- PROBLEM TO SOLVE
Leave out every picture, and output exactly the lines from the line containing "Open Займы сотрудникам link" through the last line of the data.

(Extracted data entries)
***

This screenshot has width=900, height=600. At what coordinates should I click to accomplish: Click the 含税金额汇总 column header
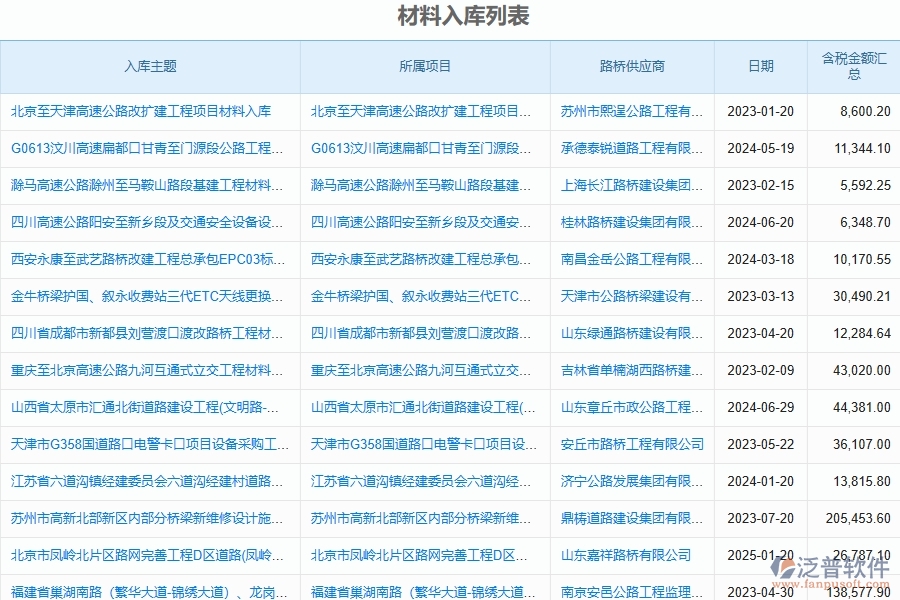point(852,66)
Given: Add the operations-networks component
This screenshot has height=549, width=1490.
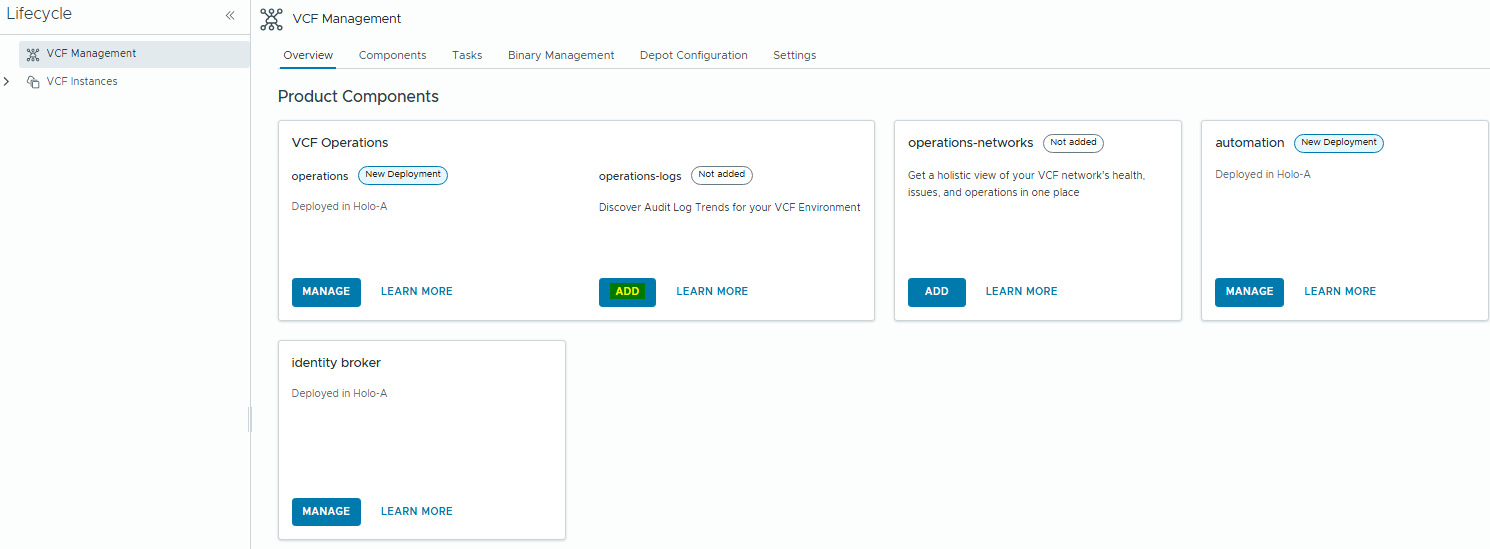Looking at the screenshot, I should click(936, 292).
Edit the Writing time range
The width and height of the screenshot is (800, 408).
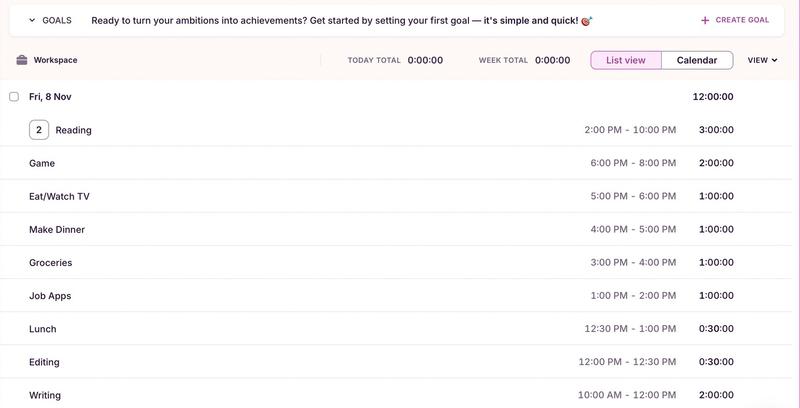pyautogui.click(x=627, y=395)
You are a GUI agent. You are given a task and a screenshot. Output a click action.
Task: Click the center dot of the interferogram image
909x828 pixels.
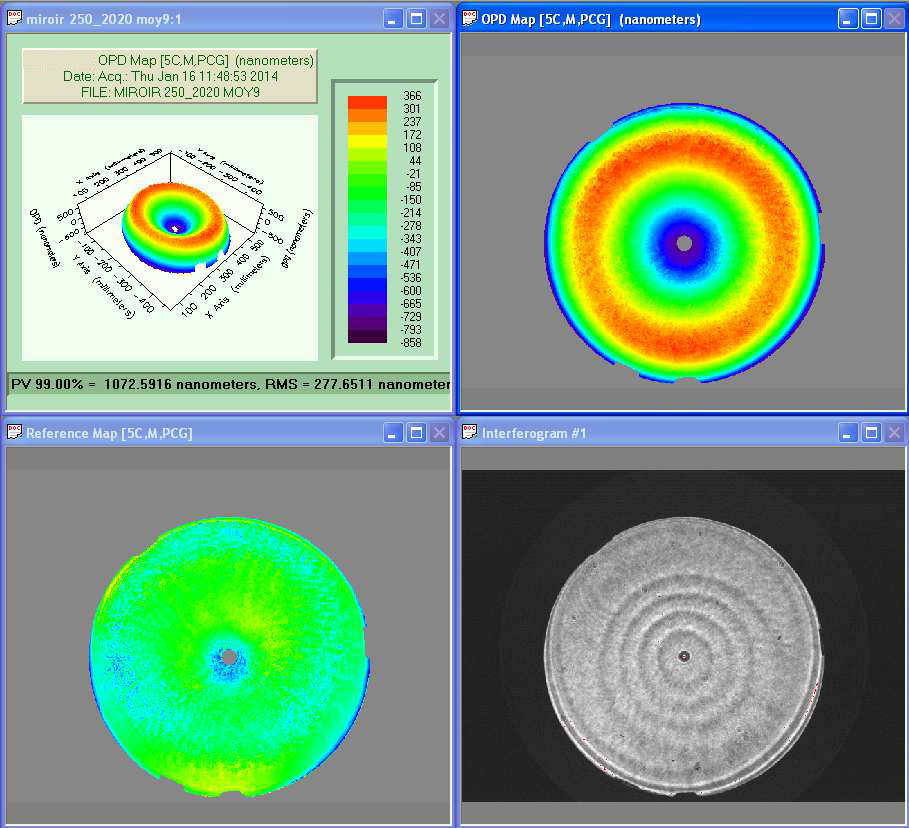(684, 656)
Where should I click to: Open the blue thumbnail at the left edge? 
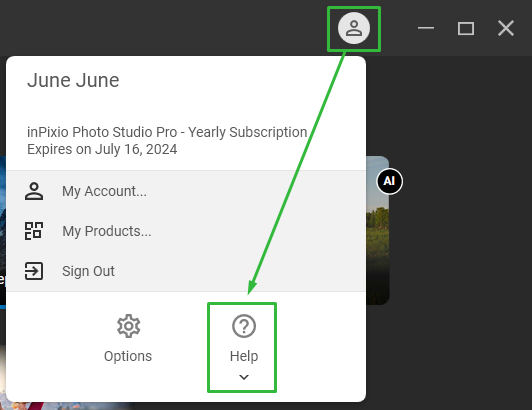click(3, 232)
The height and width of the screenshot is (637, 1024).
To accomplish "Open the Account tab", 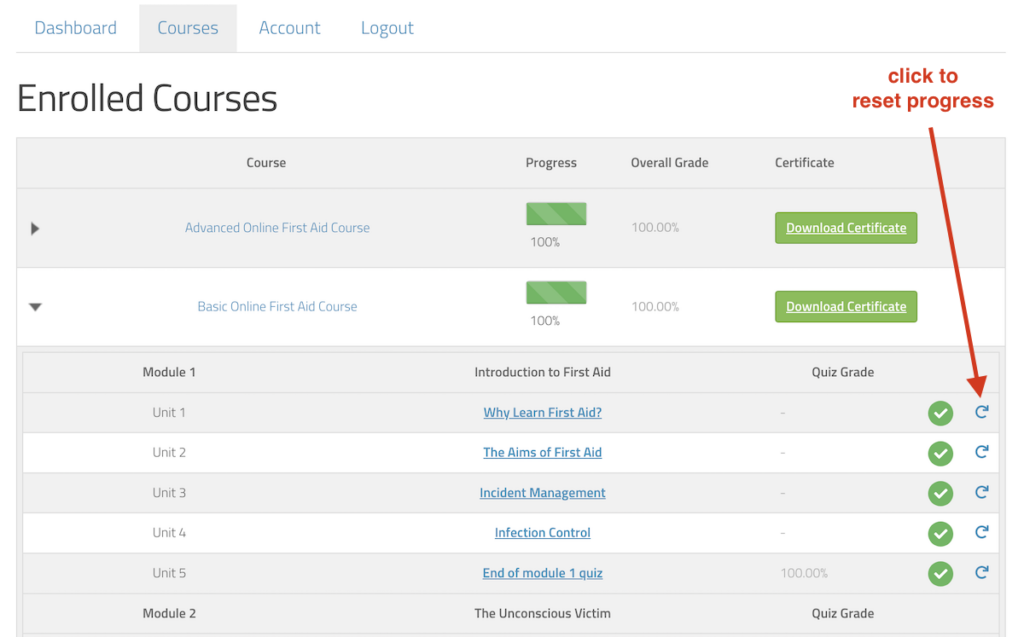I will point(289,27).
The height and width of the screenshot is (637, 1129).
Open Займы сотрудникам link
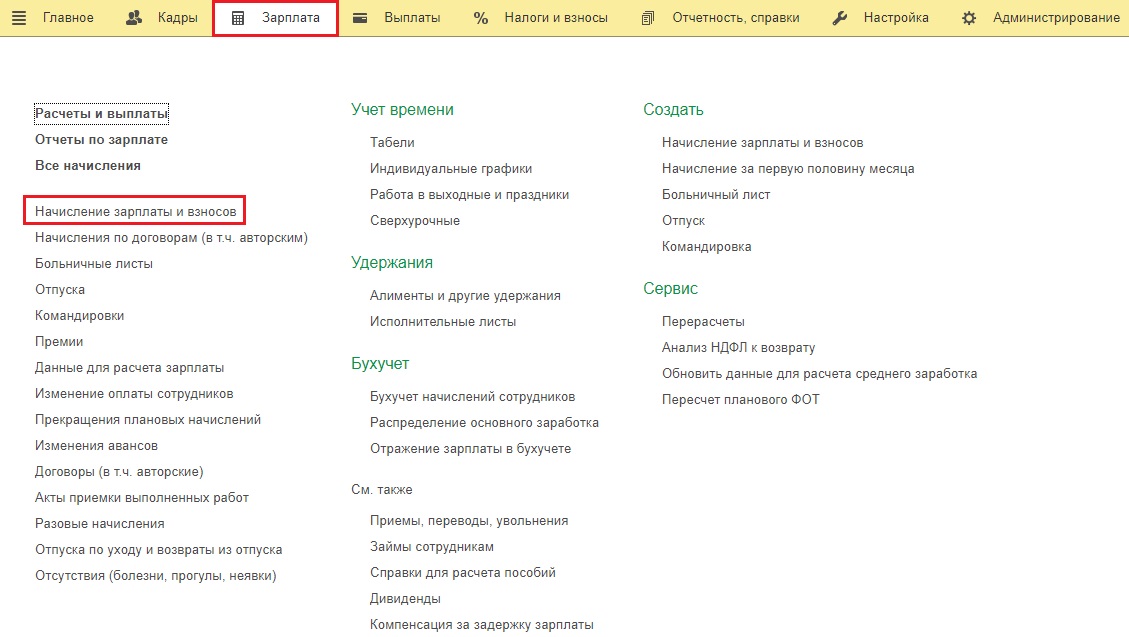click(x=432, y=547)
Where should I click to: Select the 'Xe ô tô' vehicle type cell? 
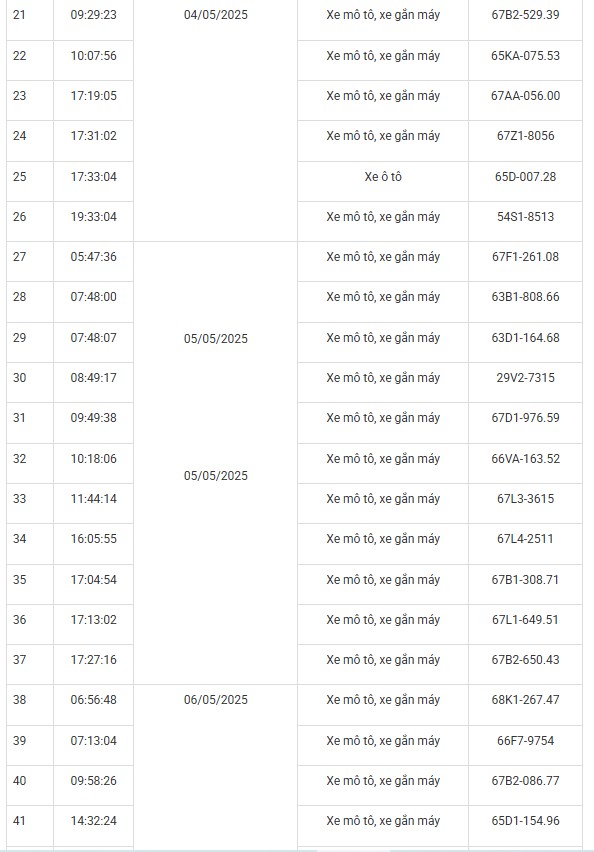[x=383, y=177]
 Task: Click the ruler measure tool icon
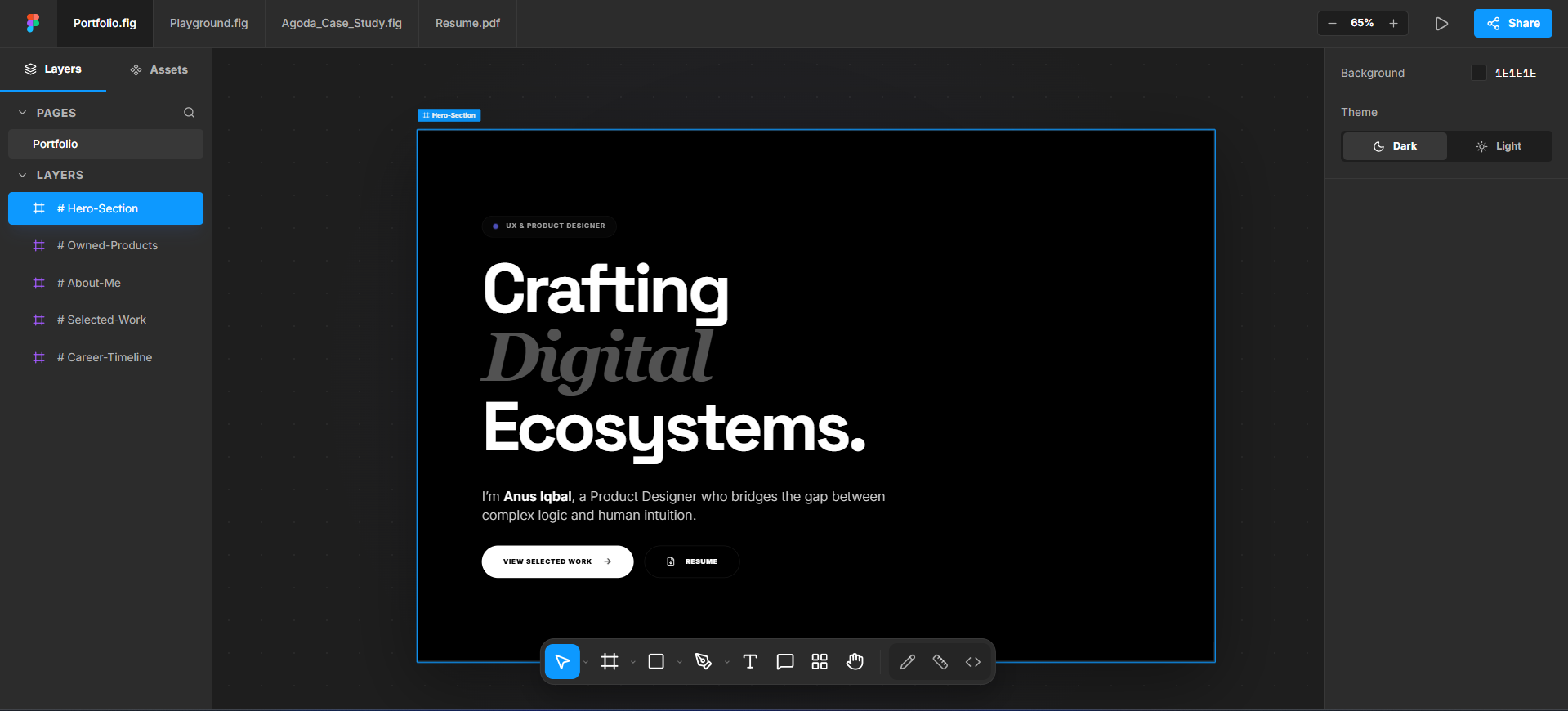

***

- YOUR SOLUTION
Open Займы сотрудникам link
click(x=432, y=547)
Where should I click to: Select the 'Xe ô tô' vehicle type cell? 
[x=383, y=177]
 Task: Click the ruler measure tool icon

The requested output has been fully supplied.